## Begin INPUT MATERIAL

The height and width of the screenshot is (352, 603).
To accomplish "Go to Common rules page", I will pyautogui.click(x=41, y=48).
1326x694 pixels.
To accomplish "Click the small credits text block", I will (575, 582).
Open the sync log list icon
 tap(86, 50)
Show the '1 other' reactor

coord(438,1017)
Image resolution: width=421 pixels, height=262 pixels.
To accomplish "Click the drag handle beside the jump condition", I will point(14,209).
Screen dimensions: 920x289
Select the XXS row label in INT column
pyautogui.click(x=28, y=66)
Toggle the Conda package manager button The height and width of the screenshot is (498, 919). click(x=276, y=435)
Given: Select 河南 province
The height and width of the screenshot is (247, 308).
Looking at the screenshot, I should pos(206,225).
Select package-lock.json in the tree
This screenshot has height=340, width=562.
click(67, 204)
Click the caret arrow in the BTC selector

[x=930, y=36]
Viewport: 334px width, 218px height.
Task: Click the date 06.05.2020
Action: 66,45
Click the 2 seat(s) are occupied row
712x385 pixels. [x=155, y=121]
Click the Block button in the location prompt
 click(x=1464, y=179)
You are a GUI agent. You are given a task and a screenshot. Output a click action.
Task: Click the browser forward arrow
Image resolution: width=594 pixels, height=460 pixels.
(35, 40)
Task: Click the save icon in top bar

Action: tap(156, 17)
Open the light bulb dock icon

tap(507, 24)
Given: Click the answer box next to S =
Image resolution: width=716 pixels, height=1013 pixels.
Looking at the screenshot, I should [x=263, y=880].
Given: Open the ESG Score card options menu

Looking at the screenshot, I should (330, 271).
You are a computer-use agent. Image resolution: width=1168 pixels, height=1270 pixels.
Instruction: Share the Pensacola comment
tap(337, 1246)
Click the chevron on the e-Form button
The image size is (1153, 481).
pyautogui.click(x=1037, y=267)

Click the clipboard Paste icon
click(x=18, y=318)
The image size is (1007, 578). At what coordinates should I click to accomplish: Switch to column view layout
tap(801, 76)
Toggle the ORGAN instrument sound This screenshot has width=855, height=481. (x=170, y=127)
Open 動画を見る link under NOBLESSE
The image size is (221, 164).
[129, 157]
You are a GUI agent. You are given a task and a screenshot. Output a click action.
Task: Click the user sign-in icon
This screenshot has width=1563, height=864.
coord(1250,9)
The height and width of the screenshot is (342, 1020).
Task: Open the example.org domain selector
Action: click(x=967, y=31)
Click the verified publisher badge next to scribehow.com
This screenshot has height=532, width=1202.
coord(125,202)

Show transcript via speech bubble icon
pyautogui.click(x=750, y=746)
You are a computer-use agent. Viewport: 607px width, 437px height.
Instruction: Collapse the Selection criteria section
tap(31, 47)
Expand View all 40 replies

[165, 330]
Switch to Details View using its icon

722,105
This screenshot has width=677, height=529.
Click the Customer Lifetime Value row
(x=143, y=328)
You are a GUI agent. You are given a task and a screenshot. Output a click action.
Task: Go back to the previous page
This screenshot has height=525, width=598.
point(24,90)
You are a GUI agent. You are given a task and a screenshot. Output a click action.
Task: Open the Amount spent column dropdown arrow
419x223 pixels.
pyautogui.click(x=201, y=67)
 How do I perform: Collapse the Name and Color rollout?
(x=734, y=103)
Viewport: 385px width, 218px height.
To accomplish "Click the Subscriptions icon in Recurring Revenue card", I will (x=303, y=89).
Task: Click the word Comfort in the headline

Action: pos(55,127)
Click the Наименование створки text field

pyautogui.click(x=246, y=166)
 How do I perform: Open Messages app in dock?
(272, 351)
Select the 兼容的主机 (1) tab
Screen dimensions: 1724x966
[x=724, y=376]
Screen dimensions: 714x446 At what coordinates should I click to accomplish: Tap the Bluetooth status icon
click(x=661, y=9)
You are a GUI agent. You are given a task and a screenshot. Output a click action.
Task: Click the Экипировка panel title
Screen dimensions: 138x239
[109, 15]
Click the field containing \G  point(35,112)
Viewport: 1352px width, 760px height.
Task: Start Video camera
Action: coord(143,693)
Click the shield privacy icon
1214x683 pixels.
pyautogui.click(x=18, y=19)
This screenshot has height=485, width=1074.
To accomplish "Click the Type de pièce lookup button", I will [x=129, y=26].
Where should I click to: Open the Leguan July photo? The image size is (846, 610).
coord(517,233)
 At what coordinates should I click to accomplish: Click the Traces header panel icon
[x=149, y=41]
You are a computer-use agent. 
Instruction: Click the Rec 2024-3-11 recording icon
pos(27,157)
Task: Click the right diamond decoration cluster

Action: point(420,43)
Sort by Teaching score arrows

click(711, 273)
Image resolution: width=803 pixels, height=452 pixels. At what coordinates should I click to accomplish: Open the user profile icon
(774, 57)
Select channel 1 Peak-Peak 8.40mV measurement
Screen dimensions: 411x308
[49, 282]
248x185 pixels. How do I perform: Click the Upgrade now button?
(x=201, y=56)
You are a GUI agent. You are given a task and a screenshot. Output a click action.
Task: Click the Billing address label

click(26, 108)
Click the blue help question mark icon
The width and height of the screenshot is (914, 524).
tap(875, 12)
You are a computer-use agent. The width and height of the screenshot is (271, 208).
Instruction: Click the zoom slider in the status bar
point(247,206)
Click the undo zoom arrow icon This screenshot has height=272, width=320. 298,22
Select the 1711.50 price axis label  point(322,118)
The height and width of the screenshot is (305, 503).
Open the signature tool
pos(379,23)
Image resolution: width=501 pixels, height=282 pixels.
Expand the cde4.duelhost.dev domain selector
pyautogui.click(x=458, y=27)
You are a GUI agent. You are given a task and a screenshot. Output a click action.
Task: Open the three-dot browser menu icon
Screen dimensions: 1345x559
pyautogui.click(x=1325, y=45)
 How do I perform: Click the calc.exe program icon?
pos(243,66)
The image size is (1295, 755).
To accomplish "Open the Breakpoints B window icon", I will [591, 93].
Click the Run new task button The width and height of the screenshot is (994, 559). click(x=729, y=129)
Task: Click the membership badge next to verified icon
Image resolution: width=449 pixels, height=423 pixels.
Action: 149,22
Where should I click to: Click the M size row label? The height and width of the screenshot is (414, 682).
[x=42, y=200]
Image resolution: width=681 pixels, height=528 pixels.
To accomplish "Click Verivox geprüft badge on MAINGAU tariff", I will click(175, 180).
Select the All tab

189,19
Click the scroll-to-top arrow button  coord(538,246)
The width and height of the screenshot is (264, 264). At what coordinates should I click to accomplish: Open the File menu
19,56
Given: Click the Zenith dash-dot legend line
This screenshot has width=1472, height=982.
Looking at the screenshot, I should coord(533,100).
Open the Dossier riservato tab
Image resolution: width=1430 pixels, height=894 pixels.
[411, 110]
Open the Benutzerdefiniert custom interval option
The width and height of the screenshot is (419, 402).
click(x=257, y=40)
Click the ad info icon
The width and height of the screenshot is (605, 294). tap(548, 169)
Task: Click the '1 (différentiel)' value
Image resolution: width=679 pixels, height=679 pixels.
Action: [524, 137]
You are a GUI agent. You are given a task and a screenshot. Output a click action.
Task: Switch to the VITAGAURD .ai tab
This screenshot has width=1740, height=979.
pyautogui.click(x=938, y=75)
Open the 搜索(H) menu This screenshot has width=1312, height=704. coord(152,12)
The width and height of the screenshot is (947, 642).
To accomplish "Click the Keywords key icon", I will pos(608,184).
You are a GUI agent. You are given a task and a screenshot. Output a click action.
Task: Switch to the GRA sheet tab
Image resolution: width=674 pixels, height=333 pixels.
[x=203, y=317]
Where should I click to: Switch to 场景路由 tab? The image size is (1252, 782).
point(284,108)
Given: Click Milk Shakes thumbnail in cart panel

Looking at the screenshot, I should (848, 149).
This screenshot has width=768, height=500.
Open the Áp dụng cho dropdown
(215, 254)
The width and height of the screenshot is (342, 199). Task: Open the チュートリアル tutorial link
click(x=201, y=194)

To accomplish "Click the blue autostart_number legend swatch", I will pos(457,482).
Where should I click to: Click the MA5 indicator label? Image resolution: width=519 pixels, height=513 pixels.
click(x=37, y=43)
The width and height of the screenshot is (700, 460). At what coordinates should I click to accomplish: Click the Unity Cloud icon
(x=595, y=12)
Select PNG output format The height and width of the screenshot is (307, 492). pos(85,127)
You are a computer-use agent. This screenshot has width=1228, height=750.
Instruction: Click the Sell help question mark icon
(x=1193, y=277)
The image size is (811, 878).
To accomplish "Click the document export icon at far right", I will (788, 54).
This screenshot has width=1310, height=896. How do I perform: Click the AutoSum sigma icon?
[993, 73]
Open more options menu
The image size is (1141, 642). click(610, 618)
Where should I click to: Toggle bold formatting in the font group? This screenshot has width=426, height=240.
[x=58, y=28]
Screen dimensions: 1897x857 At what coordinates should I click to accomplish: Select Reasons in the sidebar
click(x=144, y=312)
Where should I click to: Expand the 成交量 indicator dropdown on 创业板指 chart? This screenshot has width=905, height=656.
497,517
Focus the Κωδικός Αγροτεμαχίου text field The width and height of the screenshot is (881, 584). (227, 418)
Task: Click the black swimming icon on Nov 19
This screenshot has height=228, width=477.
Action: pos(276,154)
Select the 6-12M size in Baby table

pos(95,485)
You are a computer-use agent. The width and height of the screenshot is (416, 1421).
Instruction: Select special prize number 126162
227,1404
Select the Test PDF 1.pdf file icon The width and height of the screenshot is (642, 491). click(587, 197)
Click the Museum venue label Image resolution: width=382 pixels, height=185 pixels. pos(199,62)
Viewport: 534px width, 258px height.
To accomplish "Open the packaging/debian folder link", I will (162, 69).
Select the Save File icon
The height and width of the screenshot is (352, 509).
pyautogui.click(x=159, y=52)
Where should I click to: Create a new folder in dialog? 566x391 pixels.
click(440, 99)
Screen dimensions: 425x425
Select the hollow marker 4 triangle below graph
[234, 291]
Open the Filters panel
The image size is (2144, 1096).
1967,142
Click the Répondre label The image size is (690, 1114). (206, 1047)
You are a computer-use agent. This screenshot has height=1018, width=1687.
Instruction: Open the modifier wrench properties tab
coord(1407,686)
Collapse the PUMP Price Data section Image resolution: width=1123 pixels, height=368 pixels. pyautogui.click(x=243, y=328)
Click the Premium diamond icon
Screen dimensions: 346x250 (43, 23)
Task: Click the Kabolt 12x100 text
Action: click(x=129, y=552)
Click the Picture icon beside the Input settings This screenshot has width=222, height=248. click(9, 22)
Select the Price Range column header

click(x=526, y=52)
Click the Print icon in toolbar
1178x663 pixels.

## End INPUT MATERIAL

TASK DESCRIPTION ->
Please put the lines above, from the line containing "Select channel 1 Peak-Peak 8.40mV measurement" through the line containing "Click the Run", inclusive, into a numbered list with blank lines omitted.

THE SOLUTION ->
1. Select channel 1 Peak-Peak 8.40mV measurement
2. Screen dimensions: 411x308
3. [49, 282]
4. 248x185 pixels. How do I perform: Click the Upgrade now button?
5. (x=201, y=56)
6. You are a GUI agent. You are given a task and a screenshot. Output a click action.
7. Task: Click the Billing address label
8. click(26, 108)
9. Click the blue help question mark icon
10. The width and height of the screenshot is (914, 524).
11. tap(875, 12)
12. You are a computer-use agent. The width and height of the screenshot is (271, 208).
13. Instruction: Click the zoom slider in the status bar
14. point(247,206)
15. Click the undo zoom arrow icon This screenshot has height=272, width=320. 298,22
16. Select the 1711.50 price axis label  point(322,118)
17. The height and width of the screenshot is (305, 503).
18. Open the signature tool
19. pos(379,23)
20. Image resolution: width=501 pixels, height=282 pixels.
21. Expand the cde4.duelhost.dev domain selector
22. pyautogui.click(x=458, y=27)
23. You are a GUI agent. You are given a task and a screenshot. Output a click action.
24. Task: Open the three-dot browser menu icon
25. Screen dimensions: 1345x559
26. pyautogui.click(x=1325, y=45)
27.  How do I perform: Click the calc.exe program icon?
28. pos(243,66)
29. The image size is (1295, 755).
30. To accomplish "Open the Breakpoints B window icon", I will [591, 93].
31. Click the Run new task button The width and height of the screenshot is (994, 559). click(x=729, y=129)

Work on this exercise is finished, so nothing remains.